Additionally, we have received emails and have had several phone calls regarding this bird, the mighty Blue Heron, at our office and at our local pet store, Daryl's Pet Shop.

I thought I would drop a line to everyone and send a warning. If you have not been visited by a Blue Heron, yet, this year consider yourself lucky. However, make no mistake about it, these birds are on the move right now and just might pit stop at your pond for a little snack; Your favorite fish!

Do yourself and your fish a favor; do a tune up on your Scarecrow motion sensor device or if you don't have one, install one asap. Other methods to deter the bird include putting a net over your pond or putting a dog on patrol next to the pond 24 hours a day! 

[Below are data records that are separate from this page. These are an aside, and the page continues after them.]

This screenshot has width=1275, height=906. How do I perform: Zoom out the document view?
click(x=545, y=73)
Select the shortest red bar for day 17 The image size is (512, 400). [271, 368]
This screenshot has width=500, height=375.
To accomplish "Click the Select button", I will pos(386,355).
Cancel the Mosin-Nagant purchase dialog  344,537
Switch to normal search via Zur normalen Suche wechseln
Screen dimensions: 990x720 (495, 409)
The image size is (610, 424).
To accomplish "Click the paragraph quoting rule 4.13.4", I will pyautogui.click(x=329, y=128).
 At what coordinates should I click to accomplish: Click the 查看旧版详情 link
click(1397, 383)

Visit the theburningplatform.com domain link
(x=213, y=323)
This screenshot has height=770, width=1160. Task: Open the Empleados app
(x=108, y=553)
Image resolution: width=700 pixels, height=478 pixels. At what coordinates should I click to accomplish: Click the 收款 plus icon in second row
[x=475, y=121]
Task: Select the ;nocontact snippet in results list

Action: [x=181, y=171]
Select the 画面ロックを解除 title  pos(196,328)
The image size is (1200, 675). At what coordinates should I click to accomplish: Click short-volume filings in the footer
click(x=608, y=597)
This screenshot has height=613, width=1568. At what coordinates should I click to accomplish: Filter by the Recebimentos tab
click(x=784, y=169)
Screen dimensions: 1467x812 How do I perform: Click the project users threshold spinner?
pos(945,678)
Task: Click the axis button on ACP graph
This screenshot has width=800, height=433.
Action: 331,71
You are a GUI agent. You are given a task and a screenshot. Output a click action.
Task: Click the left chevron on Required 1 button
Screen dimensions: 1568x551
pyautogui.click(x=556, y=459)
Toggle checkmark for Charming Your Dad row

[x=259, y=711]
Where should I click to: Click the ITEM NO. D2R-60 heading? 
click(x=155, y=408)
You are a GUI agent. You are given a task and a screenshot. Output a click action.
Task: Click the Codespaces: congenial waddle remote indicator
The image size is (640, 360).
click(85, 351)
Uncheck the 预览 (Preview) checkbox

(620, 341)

Don't fall for; "A statue of a blue heron will keep the bird away", because I have reports of sexually aroused herons, fornicating with heron statues! *TRUE STORY!*

Here is a little excerpt from my September Pond Column in the Redlands Daily Facts:

*Do A Check Up On Your Scarecrow Motion Sensor Device.*

It may seem like the nasty water fowl predators, i.e. egrets and blue herons, have not bothered your fish in months but let me remind you that your water temperatures and fish metabolisms have been at their peaks for months with the summer heat! 

You will find that as your water temperature cools, so will the metabolism of your fish, equaling slower reflex movements from your fish meaning, your fish become EASIER PREY for the T. rex of water gardens!

Be sure you have a working Scarecrow motion sensor device for every 100 square feet of surface area in your water feature to detour predators from hunting your pets that deliver so much tranquility to you year round. Don't forget to install fresh nine volt batteries to your Scarecrows and be sure your water source to the unit(s) is ready to rock and roll.


God Speed!

Eric Triplett
The Pond Digger
Exotic Aquatics
www.exoticwaterscapes.com


----------



## fish_doc (Jan 31, 2005)

I am on vacation and one of the people down the street just had several koi taken as a treat by herons. They ended up stocking the fish with feeders and the herons have left them alone. 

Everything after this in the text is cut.